Various alternative methods have been explored in recent publications to centralize the data while still sufficiently preserving privacy. However, discrepancies between promising academic ideas and practically applicable solutions exist. There are prominent examples to this issue:

•Homomorphic encryption is a compelling technique, which allows operations on fully encrypted data without prior decryption. Craig Gentry published the first fully homomorphic encryption scheme in 2009 [31]. While the technology is certainly promising, it is currently still computationally too expensive for widespread practical application in most clinical applications.

•Dwork et al. introduced differential privacy [32], which has been successfully implemented in a wide range of applications [33]. To be differentially private, a database is transformed so that the individual records are obscured, but the underlying statistical information is retained. However, this approach might not be applicable on small datasets [34, 35].

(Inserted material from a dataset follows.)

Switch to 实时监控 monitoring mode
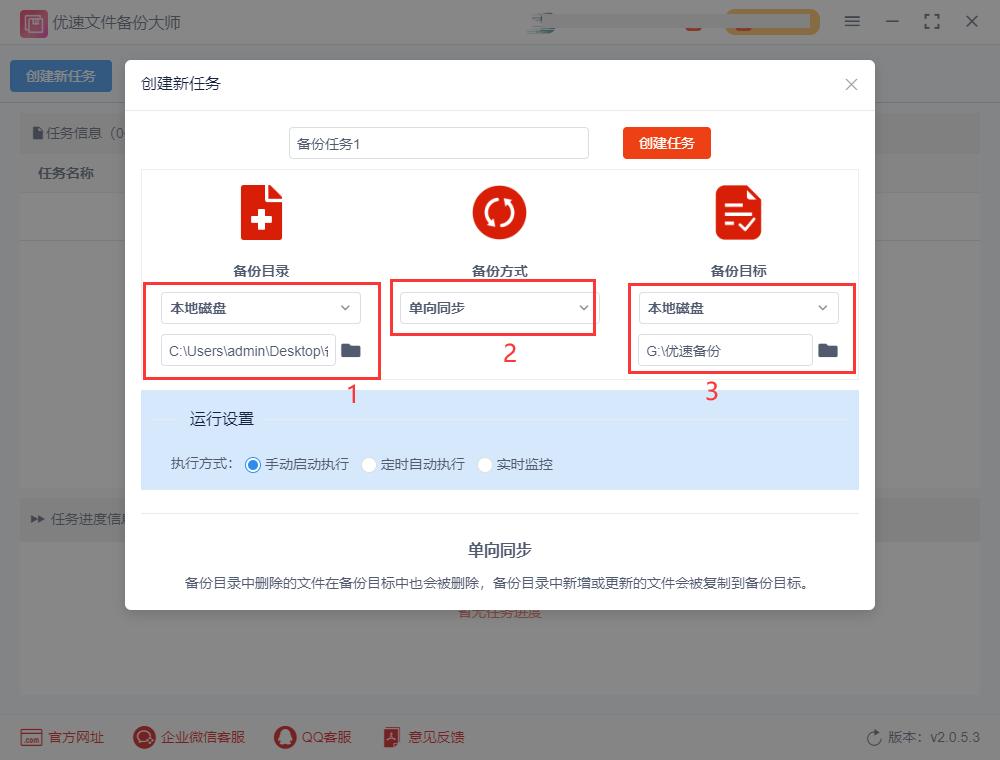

•Another approach that results in a similar solution is the application of generative adversarial networks (GANs) [36], which produce synthetic data samples derived from original examples. Those samples exhibit the same statistical properties while not containing real private information. This approach has already been applied on medical data [37, 38]. However, GANs are computationally expensive, time-consuming, and their output is notoriously difficult to validate.

Instead of trying to find secure methods to aggregate data, federated learning (FL) is aiming to centralize knowledge without ever collecting data in a central infrastructure. The concept was proposed by Google researchers McMahan et al. in 2015 for improving typing predictions in their Android operating system [39].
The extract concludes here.